» **Data supplied**:

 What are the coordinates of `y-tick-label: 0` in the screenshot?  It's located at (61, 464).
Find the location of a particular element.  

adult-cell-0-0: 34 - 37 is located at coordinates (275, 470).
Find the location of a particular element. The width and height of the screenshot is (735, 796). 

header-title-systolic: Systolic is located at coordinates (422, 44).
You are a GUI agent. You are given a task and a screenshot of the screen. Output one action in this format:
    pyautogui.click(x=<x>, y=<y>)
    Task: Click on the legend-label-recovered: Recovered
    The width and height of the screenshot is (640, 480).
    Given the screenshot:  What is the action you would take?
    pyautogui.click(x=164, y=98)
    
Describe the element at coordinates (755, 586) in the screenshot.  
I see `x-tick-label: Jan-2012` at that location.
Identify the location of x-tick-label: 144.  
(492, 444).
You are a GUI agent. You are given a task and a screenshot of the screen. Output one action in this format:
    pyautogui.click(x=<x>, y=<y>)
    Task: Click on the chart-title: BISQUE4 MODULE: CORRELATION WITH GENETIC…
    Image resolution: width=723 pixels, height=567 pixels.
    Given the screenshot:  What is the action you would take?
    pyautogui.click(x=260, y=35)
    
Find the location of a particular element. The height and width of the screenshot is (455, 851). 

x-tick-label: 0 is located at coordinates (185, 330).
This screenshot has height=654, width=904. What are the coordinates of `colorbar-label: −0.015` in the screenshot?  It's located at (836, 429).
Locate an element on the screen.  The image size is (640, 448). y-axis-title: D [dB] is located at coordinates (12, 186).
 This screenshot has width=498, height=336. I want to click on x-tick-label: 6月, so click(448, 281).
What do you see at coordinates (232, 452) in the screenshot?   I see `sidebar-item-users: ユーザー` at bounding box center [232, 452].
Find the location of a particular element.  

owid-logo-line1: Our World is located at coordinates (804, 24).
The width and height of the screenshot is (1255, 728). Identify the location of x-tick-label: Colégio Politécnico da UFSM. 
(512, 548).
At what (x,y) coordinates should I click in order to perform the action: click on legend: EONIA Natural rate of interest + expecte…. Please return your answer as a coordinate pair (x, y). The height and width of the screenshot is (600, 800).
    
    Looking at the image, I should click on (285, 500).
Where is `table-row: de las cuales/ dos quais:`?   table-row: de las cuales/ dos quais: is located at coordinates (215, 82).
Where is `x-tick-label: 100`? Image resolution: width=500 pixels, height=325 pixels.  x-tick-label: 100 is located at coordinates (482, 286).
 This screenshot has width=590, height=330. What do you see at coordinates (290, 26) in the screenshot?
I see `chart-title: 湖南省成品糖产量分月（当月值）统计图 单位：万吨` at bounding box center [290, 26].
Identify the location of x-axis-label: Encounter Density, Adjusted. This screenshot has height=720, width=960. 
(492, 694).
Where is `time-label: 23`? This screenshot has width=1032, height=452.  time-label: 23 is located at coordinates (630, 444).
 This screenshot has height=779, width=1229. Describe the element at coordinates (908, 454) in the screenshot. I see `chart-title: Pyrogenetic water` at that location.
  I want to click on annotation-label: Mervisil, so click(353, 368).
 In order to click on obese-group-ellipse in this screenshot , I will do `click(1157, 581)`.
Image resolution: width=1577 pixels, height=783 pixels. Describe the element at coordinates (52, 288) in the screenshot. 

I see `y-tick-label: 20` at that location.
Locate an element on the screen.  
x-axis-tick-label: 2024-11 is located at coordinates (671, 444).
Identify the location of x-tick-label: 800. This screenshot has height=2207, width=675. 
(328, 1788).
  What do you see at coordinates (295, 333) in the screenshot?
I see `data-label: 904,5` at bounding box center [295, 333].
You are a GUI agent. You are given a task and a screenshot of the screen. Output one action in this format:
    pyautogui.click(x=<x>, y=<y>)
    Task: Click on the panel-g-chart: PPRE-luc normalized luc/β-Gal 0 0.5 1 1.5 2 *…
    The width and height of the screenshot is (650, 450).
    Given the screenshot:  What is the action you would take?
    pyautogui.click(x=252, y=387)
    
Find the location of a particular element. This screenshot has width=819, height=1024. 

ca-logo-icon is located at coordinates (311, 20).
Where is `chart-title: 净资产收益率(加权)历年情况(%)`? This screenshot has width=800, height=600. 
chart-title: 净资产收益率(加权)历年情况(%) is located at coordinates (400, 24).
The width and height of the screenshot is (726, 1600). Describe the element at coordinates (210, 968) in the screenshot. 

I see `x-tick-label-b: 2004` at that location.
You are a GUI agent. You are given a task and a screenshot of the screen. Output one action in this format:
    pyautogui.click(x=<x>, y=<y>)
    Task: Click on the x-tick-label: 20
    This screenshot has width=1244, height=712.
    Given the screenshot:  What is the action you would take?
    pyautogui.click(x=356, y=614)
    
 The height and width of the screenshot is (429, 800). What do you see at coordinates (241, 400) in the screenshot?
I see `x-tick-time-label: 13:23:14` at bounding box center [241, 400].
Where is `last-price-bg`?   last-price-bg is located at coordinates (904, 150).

» **Task statement**:
Reproduce the records above in full, substituting "interface agent" for each occurrence of "GUI agent" and leaving everything else unchanged.

» **The completed task**:
 What are the coordinates of `y-tick-label: 0` in the screenshot?  It's located at (61, 464).
Find the location of a particular element.  

adult-cell-0-0: 34 - 37 is located at coordinates (275, 470).
Find the location of a particular element. The width and height of the screenshot is (735, 796). 

header-title-systolic: Systolic is located at coordinates (422, 44).
You are a interface agent. You are given a task and a screenshot of the screen. Output one action in this format:
    pyautogui.click(x=<x>, y=<y>)
    Task: Click on the legend-label-recovered: Recovered
    The width and height of the screenshot is (640, 480).
    Given the screenshot:  What is the action you would take?
    pyautogui.click(x=164, y=98)
    
Describe the element at coordinates (755, 586) in the screenshot.  
I see `x-tick-label: Jan-2012` at that location.
Identify the location of x-tick-label: 144.  
(492, 444).
You are a interface agent. You are given a task and a screenshot of the screen. Output one action in this format:
    pyautogui.click(x=<x>, y=<y>)
    Task: Click on the chart-title: BISQUE4 MODULE: CORRELATION WITH GENETIC…
    Image resolution: width=723 pixels, height=567 pixels.
    Given the screenshot:  What is the action you would take?
    pyautogui.click(x=260, y=35)
    
Find the location of a particular element. The height and width of the screenshot is (455, 851). 

x-tick-label: 0 is located at coordinates (185, 330).
This screenshot has height=654, width=904. What are the coordinates of `colorbar-label: −0.015` in the screenshot?  It's located at (836, 429).
Locate an element on the screen.  The image size is (640, 448). y-axis-title: D [dB] is located at coordinates (12, 186).
 This screenshot has width=498, height=336. I want to click on x-tick-label: 6月, so click(448, 281).
What do you see at coordinates (232, 452) in the screenshot?   I see `sidebar-item-users: ユーザー` at bounding box center [232, 452].
Find the location of a particular element.  

owid-logo-line1: Our World is located at coordinates (804, 24).
The width and height of the screenshot is (1255, 728). Identify the location of x-tick-label: Colégio Politécnico da UFSM. 
(512, 548).
At what (x,y) coordinates should I click in order to perform the action: click on legend: EONIA Natural rate of interest + expecte…. Please return your answer as a coordinate pair (x, y). The height and width of the screenshot is (600, 800).
    
    Looking at the image, I should click on (285, 500).
Where is `table-row: de las cuales/ dos quais:`?   table-row: de las cuales/ dos quais: is located at coordinates (215, 82).
Where is `x-tick-label: 100`? Image resolution: width=500 pixels, height=325 pixels.  x-tick-label: 100 is located at coordinates (482, 286).
 This screenshot has width=590, height=330. What do you see at coordinates (290, 26) in the screenshot?
I see `chart-title: 湖南省成品糖产量分月（当月值）统计图 单位：万吨` at bounding box center [290, 26].
Identify the location of x-axis-label: Encounter Density, Adjusted. This screenshot has height=720, width=960. 
(492, 694).
Where is `time-label: 23`? This screenshot has width=1032, height=452.  time-label: 23 is located at coordinates (630, 444).
 This screenshot has height=779, width=1229. Describe the element at coordinates (908, 454) in the screenshot. I see `chart-title: Pyrogenetic water` at that location.
  I want to click on annotation-label: Mervisil, so click(353, 368).
 In order to click on obese-group-ellipse in this screenshot , I will do `click(1157, 581)`.
Image resolution: width=1577 pixels, height=783 pixels. Describe the element at coordinates (52, 288) in the screenshot. 

I see `y-tick-label: 20` at that location.
Locate an element on the screen.  
x-axis-tick-label: 2024-11 is located at coordinates (671, 444).
Identify the location of x-tick-label: 800. This screenshot has height=2207, width=675. 
(328, 1788).
  What do you see at coordinates (295, 333) in the screenshot?
I see `data-label: 904,5` at bounding box center [295, 333].
You are a interface agent. You are given a task and a screenshot of the screen. Output one action in this format:
    pyautogui.click(x=<x>, y=<y>)
    Task: Click on the panel-g-chart: PPRE-luc normalized luc/β-Gal 0 0.5 1 1.5 2 *…
    The width and height of the screenshot is (650, 450).
    Given the screenshot:  What is the action you would take?
    pyautogui.click(x=252, y=387)
    
Find the location of a particular element. This screenshot has width=819, height=1024. 

ca-logo-icon is located at coordinates (311, 20).
Where is `chart-title: 净资产收益率(加权)历年情况(%)`? This screenshot has width=800, height=600. 
chart-title: 净资产收益率(加权)历年情况(%) is located at coordinates (400, 24).
The width and height of the screenshot is (726, 1600). Describe the element at coordinates (210, 968) in the screenshot. 

I see `x-tick-label-b: 2004` at that location.
You are a interface agent. You are given a task and a screenshot of the screen. Output one action in this format:
    pyautogui.click(x=<x>, y=<y>)
    Task: Click on the x-tick-label: 20
    This screenshot has width=1244, height=712.
    Given the screenshot:  What is the action you would take?
    pyautogui.click(x=356, y=614)
    
 The height and width of the screenshot is (429, 800). What do you see at coordinates (241, 400) in the screenshot?
I see `x-tick-time-label: 13:23:14` at bounding box center [241, 400].
Where is `last-price-bg`?   last-price-bg is located at coordinates (904, 150).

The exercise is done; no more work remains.